§ **Set problem**: Can you duplicate these items exactly, starting with the line that contains "Open More Options for the event" and going on through the line that contains "Open 系统配置 with"?

* * *

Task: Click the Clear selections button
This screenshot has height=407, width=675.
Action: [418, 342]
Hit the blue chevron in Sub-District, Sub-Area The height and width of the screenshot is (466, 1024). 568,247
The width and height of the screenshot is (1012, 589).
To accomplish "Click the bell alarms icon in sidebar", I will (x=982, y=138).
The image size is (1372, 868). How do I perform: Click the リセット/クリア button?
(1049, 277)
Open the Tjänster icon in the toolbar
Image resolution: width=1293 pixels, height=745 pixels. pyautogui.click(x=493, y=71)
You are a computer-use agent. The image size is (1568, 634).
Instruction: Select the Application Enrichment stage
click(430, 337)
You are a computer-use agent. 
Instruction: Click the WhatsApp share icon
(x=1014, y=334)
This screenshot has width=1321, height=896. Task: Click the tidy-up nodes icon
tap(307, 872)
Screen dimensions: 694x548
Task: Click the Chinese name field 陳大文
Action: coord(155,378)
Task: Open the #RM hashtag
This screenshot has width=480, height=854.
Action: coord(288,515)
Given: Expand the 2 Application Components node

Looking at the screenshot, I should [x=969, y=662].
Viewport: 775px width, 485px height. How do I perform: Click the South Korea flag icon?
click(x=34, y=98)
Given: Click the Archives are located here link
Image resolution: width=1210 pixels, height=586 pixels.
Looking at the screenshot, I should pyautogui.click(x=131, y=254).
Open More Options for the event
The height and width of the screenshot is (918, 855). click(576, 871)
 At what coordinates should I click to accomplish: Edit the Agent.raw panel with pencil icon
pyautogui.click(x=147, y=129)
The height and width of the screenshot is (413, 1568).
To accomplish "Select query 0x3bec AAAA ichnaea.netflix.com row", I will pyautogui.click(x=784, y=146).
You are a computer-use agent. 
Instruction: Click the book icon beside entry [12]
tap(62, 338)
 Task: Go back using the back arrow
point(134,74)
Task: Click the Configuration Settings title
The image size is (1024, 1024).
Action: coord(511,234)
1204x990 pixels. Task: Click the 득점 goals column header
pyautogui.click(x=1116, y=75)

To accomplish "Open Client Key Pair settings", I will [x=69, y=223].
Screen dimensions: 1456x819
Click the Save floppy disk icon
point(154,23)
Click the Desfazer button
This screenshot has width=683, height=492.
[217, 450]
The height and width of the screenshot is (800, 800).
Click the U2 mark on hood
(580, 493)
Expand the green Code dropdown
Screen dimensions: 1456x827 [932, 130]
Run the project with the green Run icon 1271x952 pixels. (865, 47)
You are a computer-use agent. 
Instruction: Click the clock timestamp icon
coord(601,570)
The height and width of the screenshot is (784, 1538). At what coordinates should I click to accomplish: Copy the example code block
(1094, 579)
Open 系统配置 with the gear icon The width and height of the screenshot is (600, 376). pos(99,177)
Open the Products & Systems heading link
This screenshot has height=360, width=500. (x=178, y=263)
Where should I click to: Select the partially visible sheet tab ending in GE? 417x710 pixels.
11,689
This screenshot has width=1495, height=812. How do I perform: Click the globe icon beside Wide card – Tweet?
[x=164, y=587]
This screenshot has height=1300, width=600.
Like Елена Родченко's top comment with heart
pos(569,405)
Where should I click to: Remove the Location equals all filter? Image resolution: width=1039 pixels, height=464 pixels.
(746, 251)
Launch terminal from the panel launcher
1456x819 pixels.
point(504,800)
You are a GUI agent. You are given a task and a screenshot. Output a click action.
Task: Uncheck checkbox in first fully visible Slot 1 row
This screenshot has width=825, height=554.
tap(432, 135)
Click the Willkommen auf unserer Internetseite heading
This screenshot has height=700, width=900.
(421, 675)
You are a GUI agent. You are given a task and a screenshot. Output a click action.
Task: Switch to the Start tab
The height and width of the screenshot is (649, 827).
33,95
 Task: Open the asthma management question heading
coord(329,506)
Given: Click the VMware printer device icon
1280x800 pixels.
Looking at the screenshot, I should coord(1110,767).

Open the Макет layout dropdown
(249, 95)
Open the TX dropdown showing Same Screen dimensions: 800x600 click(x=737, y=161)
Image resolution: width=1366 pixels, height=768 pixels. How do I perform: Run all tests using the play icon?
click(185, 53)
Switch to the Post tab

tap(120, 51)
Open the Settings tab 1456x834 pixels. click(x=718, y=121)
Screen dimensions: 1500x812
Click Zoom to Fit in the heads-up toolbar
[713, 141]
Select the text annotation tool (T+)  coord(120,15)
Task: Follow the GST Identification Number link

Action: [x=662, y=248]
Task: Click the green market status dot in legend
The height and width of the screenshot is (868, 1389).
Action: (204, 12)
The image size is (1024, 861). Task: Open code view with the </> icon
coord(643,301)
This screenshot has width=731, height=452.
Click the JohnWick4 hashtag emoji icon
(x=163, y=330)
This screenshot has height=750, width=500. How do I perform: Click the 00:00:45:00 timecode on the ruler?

* * *

§ **Response**:
Open More Options for the event
The height and width of the screenshot is (918, 855). click(576, 871)
 At what coordinates should I click to accomplish: Edit the Agent.raw panel with pencil icon
pyautogui.click(x=147, y=129)
The height and width of the screenshot is (413, 1568).
To accomplish "Select query 0x3bec AAAA ichnaea.netflix.com row", I will pyautogui.click(x=784, y=146).
You are a computer-use agent. 
Instruction: Click the book icon beside entry [12]
tap(62, 338)
 Task: Go back using the back arrow
point(134,74)
Task: Click the Configuration Settings title
The image size is (1024, 1024).
Action: coord(511,234)
1204x990 pixels. Task: Click the 득점 goals column header
pyautogui.click(x=1116, y=75)

To accomplish "Open Client Key Pair settings", I will [x=69, y=223].
Screen dimensions: 1456x819
Click the Save floppy disk icon
point(154,23)
Click the Desfazer button
This screenshot has width=683, height=492.
[217, 450]
The height and width of the screenshot is (800, 800).
Click the U2 mark on hood
(580, 493)
Expand the green Code dropdown
Screen dimensions: 1456x827 [932, 130]
Run the project with the green Run icon 1271x952 pixels. (865, 47)
You are a computer-use agent. 
Instruction: Click the clock timestamp icon
coord(601,570)
The height and width of the screenshot is (784, 1538). At what coordinates should I click to accomplish: Copy the example code block
(1094, 579)
Open 系统配置 with the gear icon The width and height of the screenshot is (600, 376). pos(99,177)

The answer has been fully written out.